Work request:
Look through the entries that follow and return each line that has the string "width".

Data extract:
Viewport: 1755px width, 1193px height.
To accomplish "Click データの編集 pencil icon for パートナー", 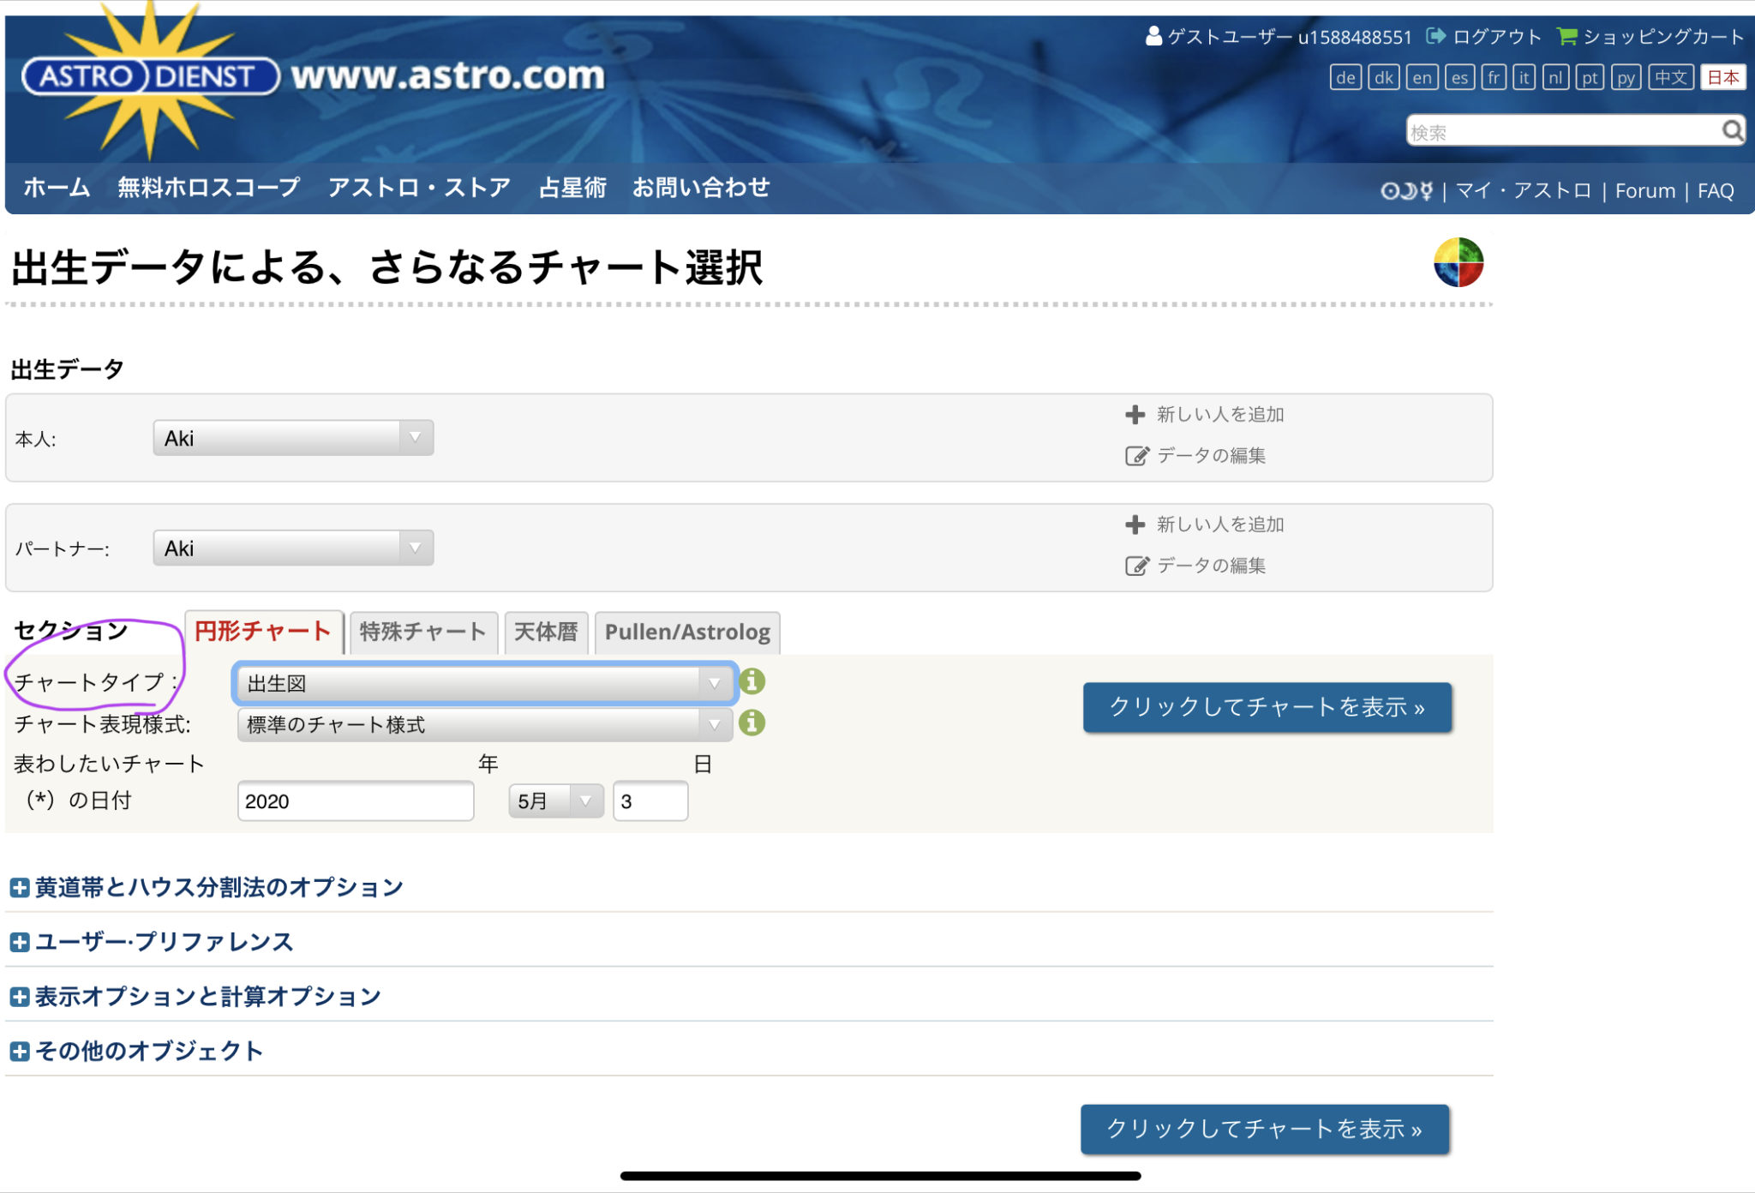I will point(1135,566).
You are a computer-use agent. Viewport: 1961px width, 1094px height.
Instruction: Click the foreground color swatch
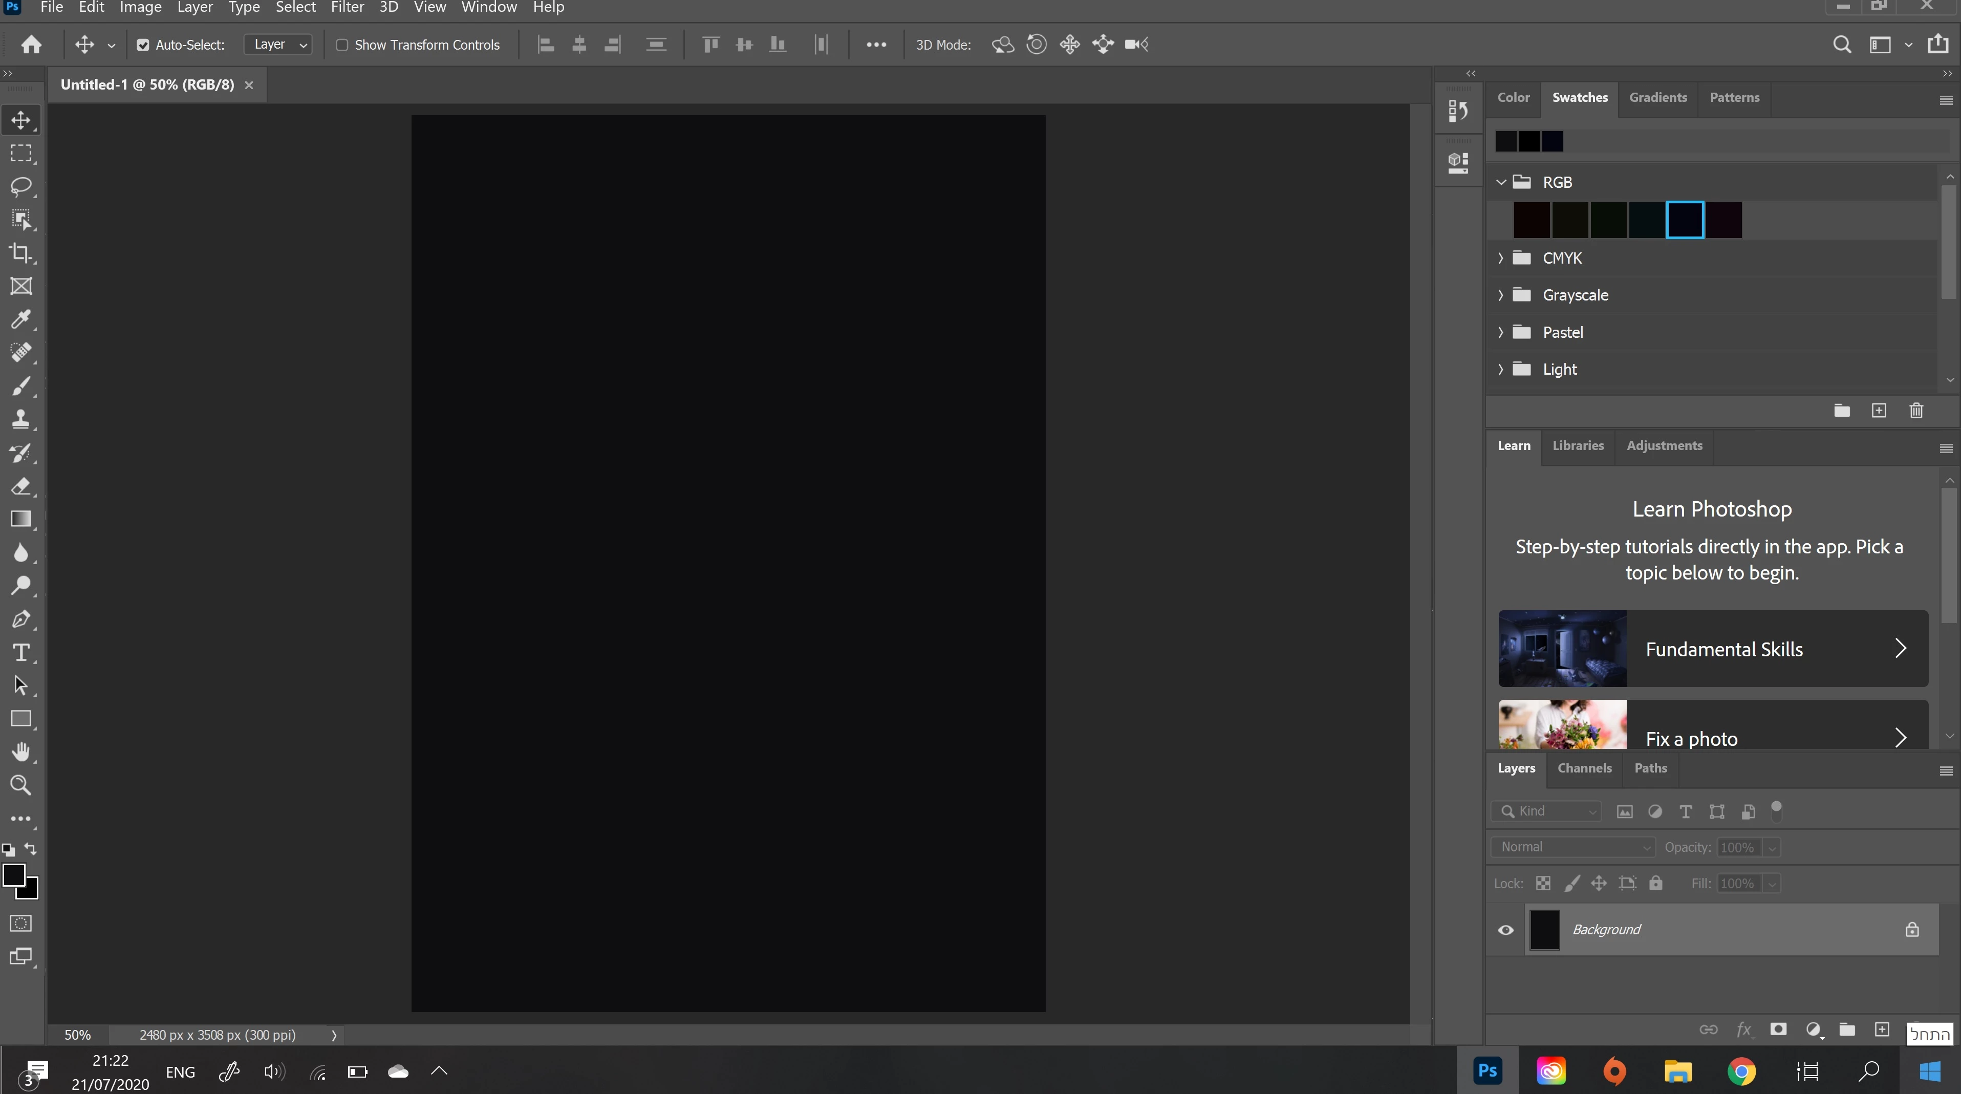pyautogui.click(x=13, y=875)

Finished exercise:
Viewport: 1755px width, 1193px height.
You are a computer-use agent. Viewport: 1961px width, 1094px height.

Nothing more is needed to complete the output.